2. Appel urgent de l'Université de Birzeit (8
septembre 2001)
[traduit de
l'anglais par Marcel Charbonnier]
Levez le siège
empêchant l'université de Birzeit de mener son action éducatrice et ouvrez la
route vers la Paix, à travers des actions concrètes pour la protection de la
population et de la vie civiles en Palestine.
Le 15 septembre prochain, plus de 5000 étudiants et plus de 350 membres du
corps universitaire et du personnel entameront une nouvelle année à l'Université
de Birzeit, en devant faire face à un trajet difficile, humiliant et trop
souvent dangereux, à pied, à franchir deux barrages militaires israéliens pour
venir rejoindre leur campus, leurs salles de cours, leurs bureaux et leurs
laboratoires.
Depuis mars dernier, étudiants et enseignants ont dû supporter
les difficultés causées par la fermeture de la route reliant Birzeit à Ramallah,
qui est en temps normal le principal et, en la circonstance, l'unique accès
vital à l'Université. Durant l'été, la situation a encore empiré et le
harcèlement et les difficultés ont été "institutionnalisés" tant pour
l'Université de Birzeit que pour les habitants de trente-cinq villages qui
utilisent cette route, vitale pour eux, car elle leur permet de se rendre à
Ramallah où se trouvent les principaux services, les approvisionnements
essentiels et souvent, aussi, les emplois.

### DONNÉES FOURNIES

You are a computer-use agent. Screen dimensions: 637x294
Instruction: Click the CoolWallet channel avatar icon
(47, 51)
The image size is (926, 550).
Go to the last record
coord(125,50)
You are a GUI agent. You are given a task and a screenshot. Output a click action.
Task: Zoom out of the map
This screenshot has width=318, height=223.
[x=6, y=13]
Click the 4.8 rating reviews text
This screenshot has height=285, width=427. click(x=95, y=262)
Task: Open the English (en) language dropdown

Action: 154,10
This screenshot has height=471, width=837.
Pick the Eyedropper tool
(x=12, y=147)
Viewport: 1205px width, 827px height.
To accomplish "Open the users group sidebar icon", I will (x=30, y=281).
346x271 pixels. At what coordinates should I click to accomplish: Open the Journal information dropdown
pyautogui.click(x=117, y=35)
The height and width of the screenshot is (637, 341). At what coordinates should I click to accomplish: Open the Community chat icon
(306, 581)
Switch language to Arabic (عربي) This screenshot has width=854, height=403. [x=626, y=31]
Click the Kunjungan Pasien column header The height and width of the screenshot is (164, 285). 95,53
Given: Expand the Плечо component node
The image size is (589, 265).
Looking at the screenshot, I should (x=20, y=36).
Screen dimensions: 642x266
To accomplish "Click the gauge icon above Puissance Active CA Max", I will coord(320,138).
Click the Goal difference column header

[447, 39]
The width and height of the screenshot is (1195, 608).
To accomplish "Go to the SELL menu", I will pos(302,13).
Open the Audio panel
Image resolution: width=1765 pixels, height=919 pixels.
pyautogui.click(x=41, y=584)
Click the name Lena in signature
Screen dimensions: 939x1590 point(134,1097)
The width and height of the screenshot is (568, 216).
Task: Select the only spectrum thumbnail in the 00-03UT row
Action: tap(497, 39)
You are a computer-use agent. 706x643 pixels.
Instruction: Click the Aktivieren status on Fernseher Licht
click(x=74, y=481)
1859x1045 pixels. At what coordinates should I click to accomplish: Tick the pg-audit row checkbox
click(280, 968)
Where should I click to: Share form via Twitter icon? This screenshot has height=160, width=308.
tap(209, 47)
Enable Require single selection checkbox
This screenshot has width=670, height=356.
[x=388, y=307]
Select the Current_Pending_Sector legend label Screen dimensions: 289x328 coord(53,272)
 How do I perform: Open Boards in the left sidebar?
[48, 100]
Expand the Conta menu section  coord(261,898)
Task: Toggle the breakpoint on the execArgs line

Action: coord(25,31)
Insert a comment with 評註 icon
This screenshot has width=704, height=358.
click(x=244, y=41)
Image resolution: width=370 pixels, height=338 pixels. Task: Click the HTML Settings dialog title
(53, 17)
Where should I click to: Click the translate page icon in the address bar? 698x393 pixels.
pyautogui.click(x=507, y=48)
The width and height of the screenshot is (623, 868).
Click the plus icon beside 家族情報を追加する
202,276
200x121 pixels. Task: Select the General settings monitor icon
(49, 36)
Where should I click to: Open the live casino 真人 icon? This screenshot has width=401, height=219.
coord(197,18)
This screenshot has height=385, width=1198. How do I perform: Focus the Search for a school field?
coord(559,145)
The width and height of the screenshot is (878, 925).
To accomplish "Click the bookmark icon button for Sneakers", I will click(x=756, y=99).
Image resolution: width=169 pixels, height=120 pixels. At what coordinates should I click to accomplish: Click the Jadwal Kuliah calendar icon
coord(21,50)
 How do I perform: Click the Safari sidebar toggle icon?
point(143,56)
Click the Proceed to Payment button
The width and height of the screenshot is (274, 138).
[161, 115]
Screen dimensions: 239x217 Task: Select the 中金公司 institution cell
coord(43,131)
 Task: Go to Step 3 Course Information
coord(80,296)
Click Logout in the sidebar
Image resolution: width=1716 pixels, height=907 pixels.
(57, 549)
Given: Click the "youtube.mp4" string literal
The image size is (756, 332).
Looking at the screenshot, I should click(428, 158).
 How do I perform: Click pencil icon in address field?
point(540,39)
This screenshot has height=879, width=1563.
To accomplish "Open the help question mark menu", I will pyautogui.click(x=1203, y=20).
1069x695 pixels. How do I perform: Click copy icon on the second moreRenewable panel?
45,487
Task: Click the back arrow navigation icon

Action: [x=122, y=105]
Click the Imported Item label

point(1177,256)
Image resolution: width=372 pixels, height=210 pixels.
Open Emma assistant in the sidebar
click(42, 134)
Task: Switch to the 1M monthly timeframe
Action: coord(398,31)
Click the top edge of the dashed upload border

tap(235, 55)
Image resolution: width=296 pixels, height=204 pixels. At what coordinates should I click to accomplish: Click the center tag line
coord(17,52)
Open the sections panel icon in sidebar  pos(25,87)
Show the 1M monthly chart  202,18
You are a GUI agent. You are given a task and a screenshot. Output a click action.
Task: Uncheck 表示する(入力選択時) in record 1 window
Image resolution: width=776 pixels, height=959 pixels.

### CONSIGNE DONNÉE 1
Selon l'appel de l'Université de Birzeit, combien de villages utilisent la route reliant Birzeit à Ramallah ?
### CONSIGNE DONNÉE 2
Rédigez la suite de l'appel de l'Université de Birzeit à partir de sa dernière phrase.

### RÉSULTAT PRODUIT 1
Trente-cinq villages.

### RÉSULTAT PRODUIT 2
Mais ce ne sont pas les
difficultés supportées par les étudiants et les enseignants, en tant
qu'individus, ni même le dommage causé à l'une des institutions éducatives de
pointe en Palestine, qui amènent l'Université de Birzeit à (vous) lancer cet
appel urgent. Il s'agit certes, de difficultés très lourdes ; nous sommes
témoins quotidiennement d'étudiants et d'enseignants contraints à escalader des
tranchées, à devoir se mettre à l'abri pour échapper aux tirs, aux bombes
paralysantes ou aux gaz lacrymogènes utilisés par l'armée israélienne, ou
délibérément humiliés et, parfois même, arrêtés. Le dommage causé à la vie
académique, aux programmes de formation à la gestion des services publics, à la
recherche et au développement même de l'Université n'est que trop réel.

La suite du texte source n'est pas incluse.